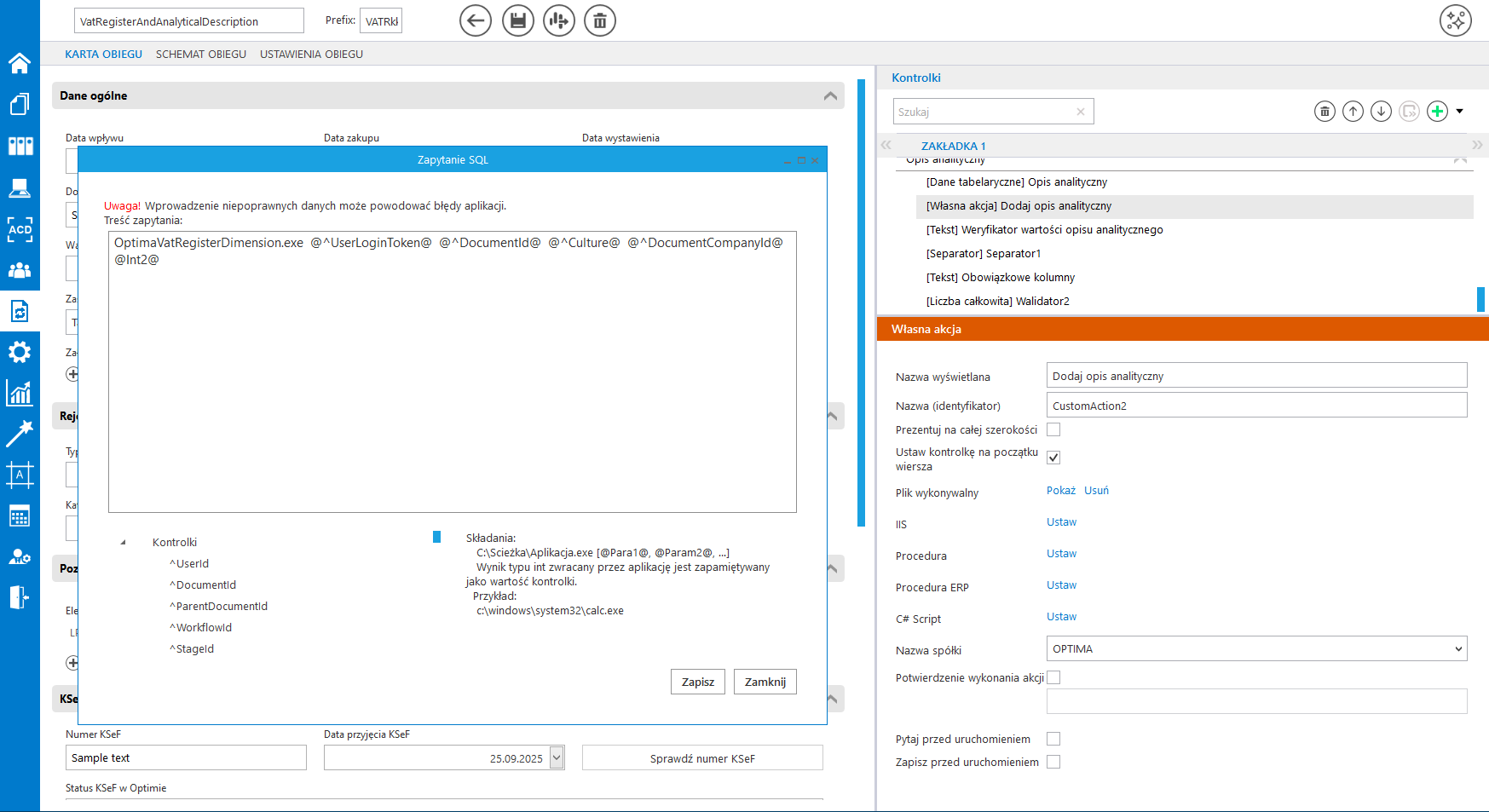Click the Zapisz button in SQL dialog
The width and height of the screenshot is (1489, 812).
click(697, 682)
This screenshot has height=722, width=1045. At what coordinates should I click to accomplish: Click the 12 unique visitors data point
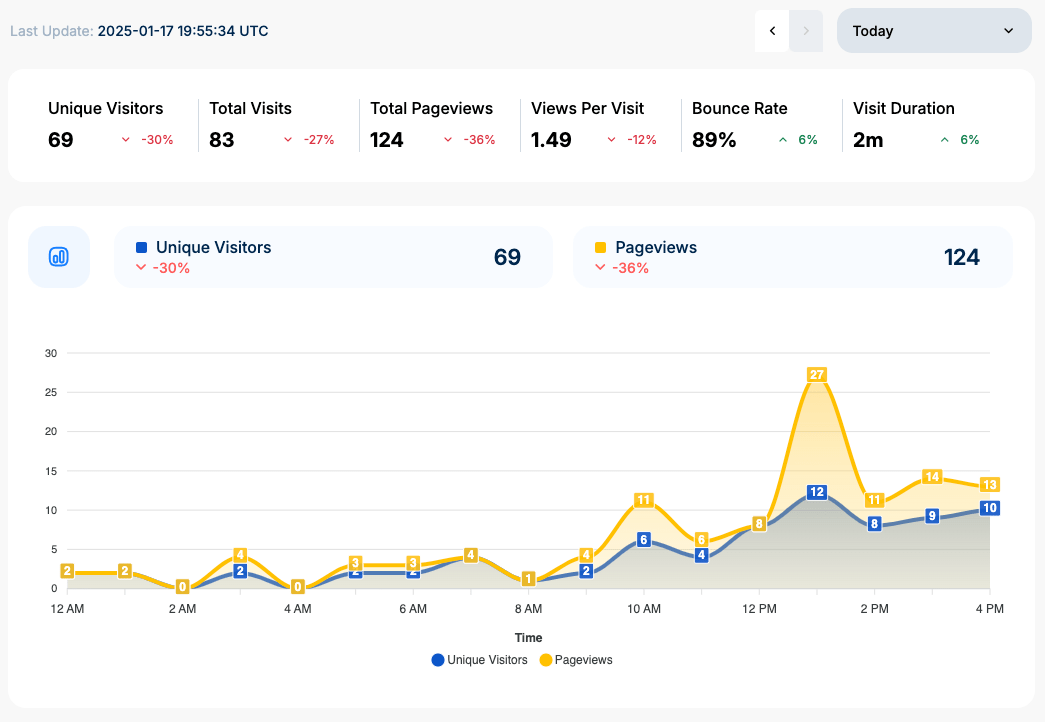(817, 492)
---------------
> _Assignment_
Retype, please, exactly the lines that begin with the one containing "This screenshot has" and end at the last line of the entries above, both included, leaving out pictures.

> _Exercise response_
This screenshot has height=722, width=1045. At what coordinates should I click to accomplish: Click the 12 unique visitors data point
(817, 492)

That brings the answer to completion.